- Marlboro Village Location within the state of Maryland Marlboro Village Marlboro Village (the United States)
- Coordinates: 38°49′50″N 76°46′11″W﻿ / ﻿38.83056°N 76.76972°W
- Country: United States
- State: Maryland
- County: Prince George's

Area
- • Total: 3.88 sq mi (10.05 km^{2})
- • Land: 3.84 sq mi (9.94 km^{2})
- • Water: 0.042 sq mi (0.11 km^{2})

Population (2020)
- • Total: 9,221
- • Density: 2,401.7/sq mi (927.29/km^{2})
- Time zone: UTC−5 (Eastern (EST))
- • Summer (DST): UTC−4 (EDT)
- FIPS code: 24-50685

= Marlboro Village, Maryland =

Marlboro Village is an unincorporated community and census-designated place (CDP) in Prince George's County, Maryland, United States.
Per the 2020 census, the population was 9,221.

==History==
It was newly delineated for the 2010 U.S. census, prior to which the area was part of the Greater Upper Marlboro census-designated place.

==Geography==
According to the U.S. Census Bureau, Marlboro Village has a total area of 10.1 sqkm, of which 10.0 sqkm is land and 0.1 sqkm, or 1.09%, is water.

==Demographics==

Marlboro Village first appeared as a census designated place in the 2010 U.S. census formed from part of deleted Greater Upper Marlboro CDP.

Historical population
| Census | Pop. | Note | %± |
| 2010 | 9,438 |  | — |
| 2020 | 9,221 |  | −2.3% |
U.S. Decennial Census 2010 2020

===Racial and ethnic composition===

Marlboro Village CDP, Maryland – Racial and ethnic composition Note: the US Census treats Hispanic/Latino as an ethnic category. This table excludes Latinos from the racial categories and assigns them to a separate category. Hispanics/Latinos may be of any race.
| Race / Ethnicity (NH = Non-Hispanic) | Pop 2010 | Pop 2020 | % 2010 | % 2020 |
|---|---|---|---|---|
| White alone (NH) | 598 | 377 | 6.34% | 4.09% |
| Black or African American alone (NH) | 8,175 | 8,031 | 86.62% | 87.09% |
| Native American or Alaska Native alone (NH) | 29 | 20 | 0.31% | 0.22% |
| Asian alone (NH) | 84 | 87 | 0.89% | 0.94% |
| Native Hawaiian or Pacific Islander alone (NH) | 3 | 5 | 0.03% | 0.05% |
| Other race alone (NH) | 5 | 23 | 0.05% | 0.25% |
| Mixed race or Multiracial (NH) | 178 | 318 | 1.89% | 3.45% |
| Hispanic or Latino (any race) | 366 | 360 | 3.88% | 3.90% |
| Total | 9,438 | 9,221 | 100.00% | 100.00% |

===2020 census===
As of the 2020 census, Marlboro Village had a population of 9,221. The median age was 38.1 years. 19.3% of residents were under the age of 18 and 8.3% were 65 years of age or older. For every 100 females there were 89.7 males, and for every 100 females age 18 and over there were 86.0 males age 18 and over.

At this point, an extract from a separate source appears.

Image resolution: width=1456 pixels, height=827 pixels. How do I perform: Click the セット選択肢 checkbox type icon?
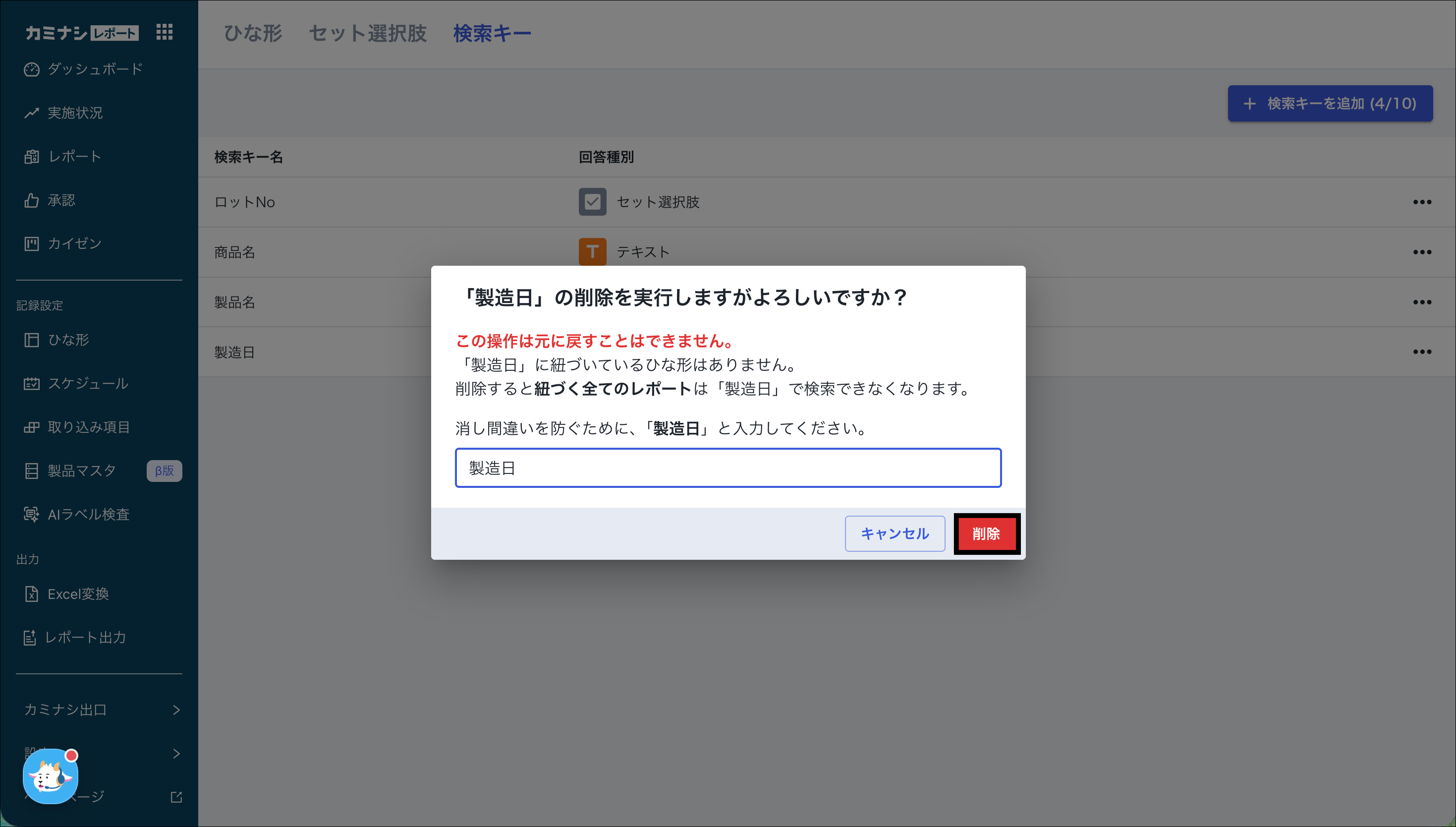point(592,202)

99.8% of residents lived in urban areas, while 0.2% lived in rural areas.

There were 3,649 households in Marlboro Village, of which 29.9% had children under the age of 18 living in them. Of all households, 29.7% were married-couple households, 17.5% were households with a male householder and no spouse or partner present, and 47.1% were households with a female householder and no spouse or partner present. About 34.9% of all households were made up of individuals and 5.8% had someone living alone who was 65 years of age or older.

There were 3,819 housing units, of which 4.5% were vacant. The homeowner vacancy rate was 1.7% and the rental vacancy rate was 6.8%.

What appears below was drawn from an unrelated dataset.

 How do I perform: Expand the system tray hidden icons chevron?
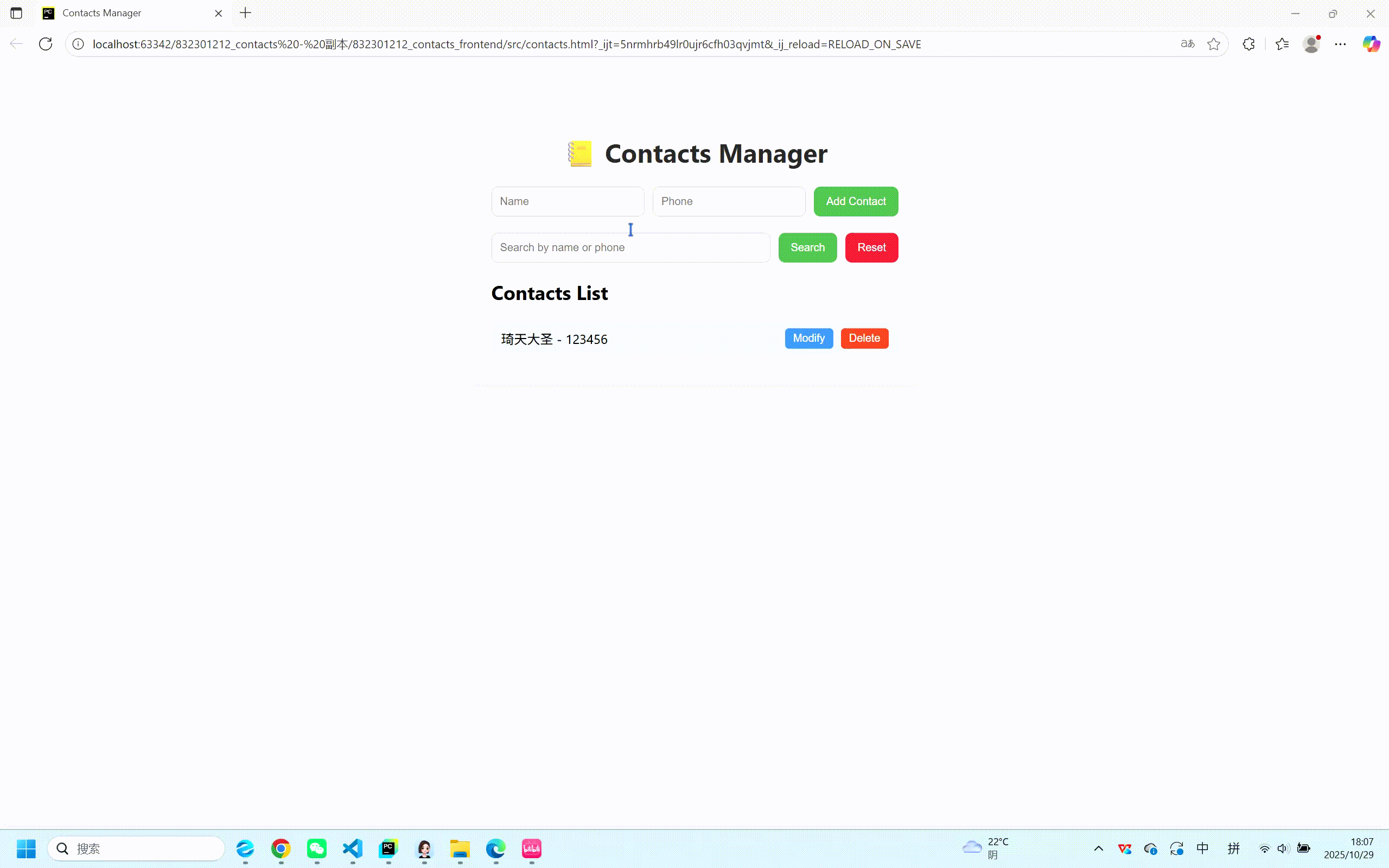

==Government and infrastructure==
Marlboro Village houses the Prince George's County Correctional Center.

==Education==
Prince George's County Public Schools operates public schools serving the census-designated place. Barack Obama and Perrywood elementary schools serve sections of the CDP. James Madison and Kettering middle schools serve sections of the CDP. The zoned high school is Dr. Henry A Wise, Jr. High School.